Prof. Rolf-Rüdiger Radeisen
Führt ein Unternehmer eine Leistung aus, muss für die Prüfung der Steuerbarkeit zuerst festgestellt werden, ob es sich um eine Lieferung oder um eine sonstige Leistung handelt. Abhängig vom jeweiligen Leistungstatbestand ergeben sich Unterschiede in der Festlegung des Orts der Leistung und für die Prüfung einer evtl. zu gewährenden Steuerbefreiung. Besondere Probleme ergeben sich, wenn es sich um Leistungen handelt, die sowohl Elemente von Lieferungen als auch Elemente von sonstigen Leistungen enthalten. In diesen Fällen muss abgegrenzt werden, ob es sich um eine Werklieferung oder um eine Werkleistung handelt. Dabei kommt es nach § 3 Abs. 4 UStG darauf an, ob der Unternehmer bei der Ausführung seiner Leistung nur Nebensachen oder Zutaten verwendet oder ob darüber hinaus auch für die Leistung relevante "Hauptstoffe" verwendet werden. Folgende Alternativen können sich ergeben:
Werklieferung setzt Be- oder Verarbeitung eines Gegenstands voraus
Eine Werklieferung liegt nicht alleine deshalb vor, weil der leistende Unternehmer bei einer Leistung auch Hauptstoffe verwendet. Bei der Leistung muss auch ein Gegenstand, der nicht dem leistenden Unternehmer gehört, be- oder verarbeitet werden. Die Finanzverwaltung wendet diese Rechtsprechung an, es wird aber für alle vor dem 1.1.2021 ausgeführten Leistungen nicht beanstandet, wenn die Unternehmer noch die bisherige Fassung des Abschn. 3.8 Abs. 1 UStAE anwenden, die für die Werklieferung nicht ausdrücklich die Be- oder Verarbeitung eines fremden Gegenstands forderte. Die Be- oder Verarbeitung eines dem leistenden Unternehmer gehörenden Gegenstands führt zu einer Lieferung.

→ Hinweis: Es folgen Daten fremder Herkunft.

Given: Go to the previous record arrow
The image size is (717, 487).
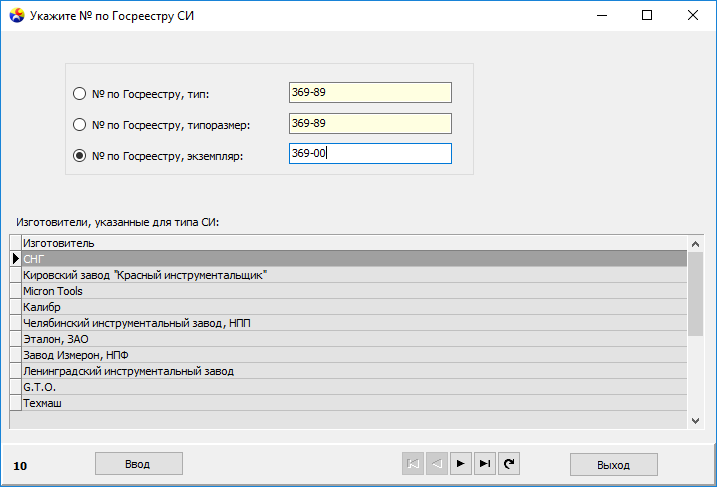Looking at the screenshot, I should pyautogui.click(x=437, y=464).
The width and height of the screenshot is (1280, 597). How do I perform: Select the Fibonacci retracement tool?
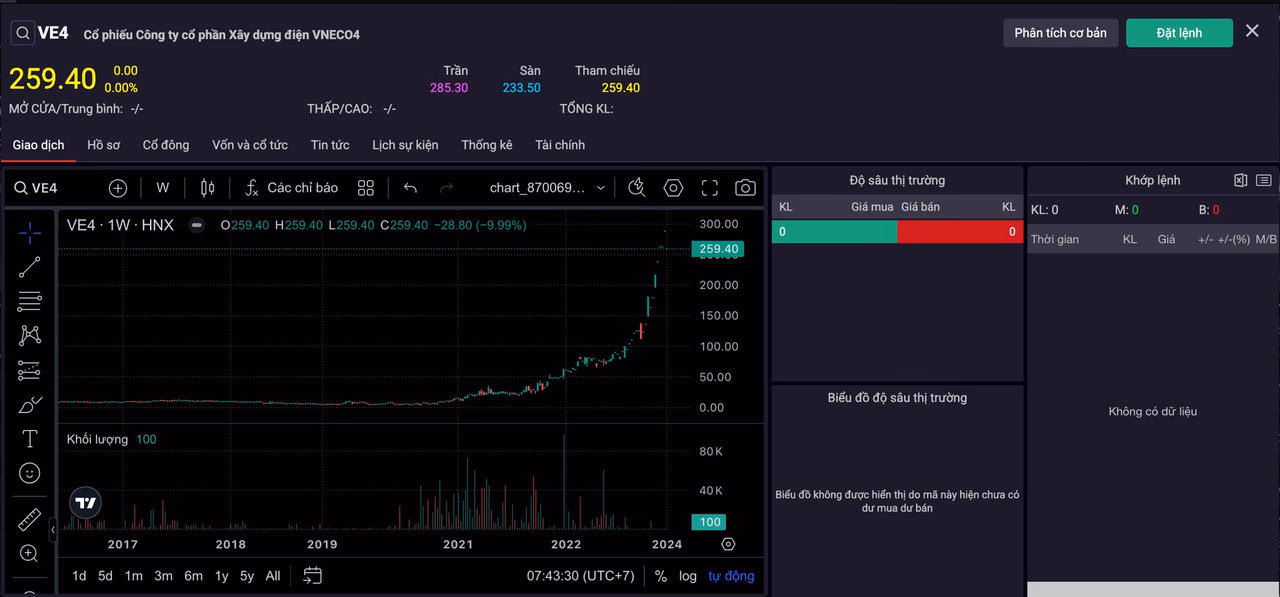(x=30, y=301)
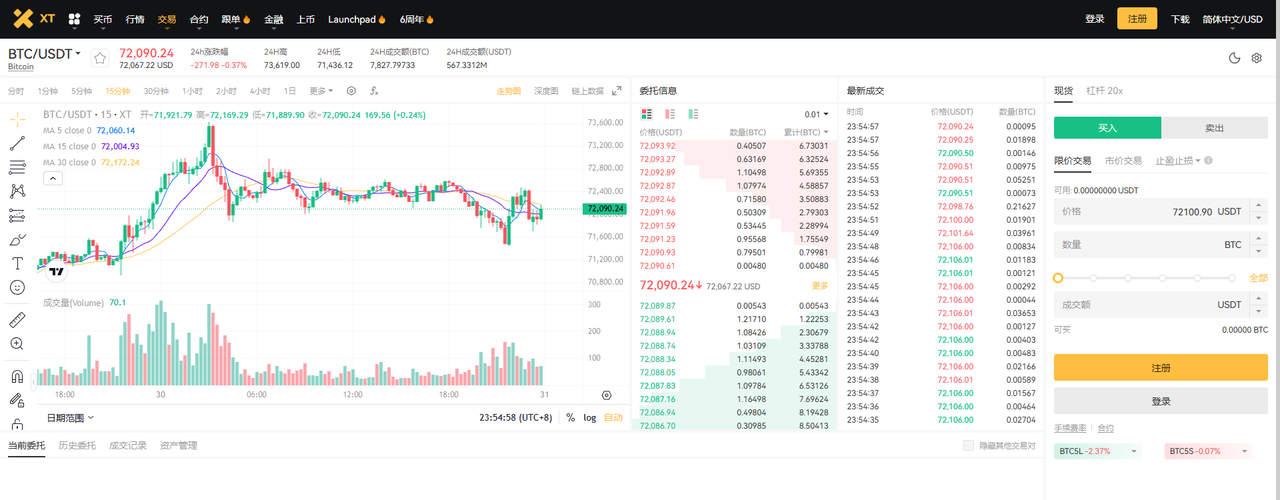
Task: Add BTC/USDT to favorites with star
Action: pos(99,58)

Ob der Unternehmer bei der von ihm ausgeführten Leistung einen "Hauptstoff" oder nur Nebensachen oder Zutaten verwendet, bestimmt sich aus der Sicht eines "Durchschnittsbetrachters". Im letzteren Fall dürfen die verwendeten Gegenstände nicht das Wesen des Umsatzes ausmachen.
Wertmäßige Abgrenzung nur in Ausnahmefällen möglich
Die Abgrenzung muss grundsätzlich nach qualitativen Kriterien erfolgen. Eine quantitative Abgrenzung (überwiegt der Entgeltsanteil für das Material oder für die Arbeitsleistung?) darf nicht vorgenommen werden. Nur in Ausnahmefällen kann bei der Reparatur beweglicher körperlicher Gegenstände – soweit nicht nach den allgemeinen Abgrenzungskriterien zweifelsfrei entschieden werden kann, ob eine Werklieferung oder Werkleistung vorliegt – von einer Werklieferung ausgegangen werden, wenn mehr als 50 % des Gesamtentgelts auf das verwendete Material entfällt.
Ob es sich um eine Lieferung oder eine Werklieferung handelt, ist aber nicht nur für die Bestimmung des Orts der Lieferung und einer evtl. anwendbaren Steuerbefreiung von Bedeutung. Erhebliche praktische Auswirkungen können sich auch ergeben, wenn der leistende Unternehmer ein ausländischer Unternehmer ist. Wird in Deutschland eine steuerbare und steuerpflichtige Werklieferung durch einen ausländischen Unternehmer ausgeführt, geht die Steuerschuldnerschaft nach § 13b Abs. 2 Nr. 1 i. V. m. § 13b Abs. 5 Satz 1 UStG auf den Leistungsempfänger über, handelt es sich nur um eine reine Lieferung, kann das Reverse-Charge-Verfahren grundsätzlich nicht zur Anwendung kommen.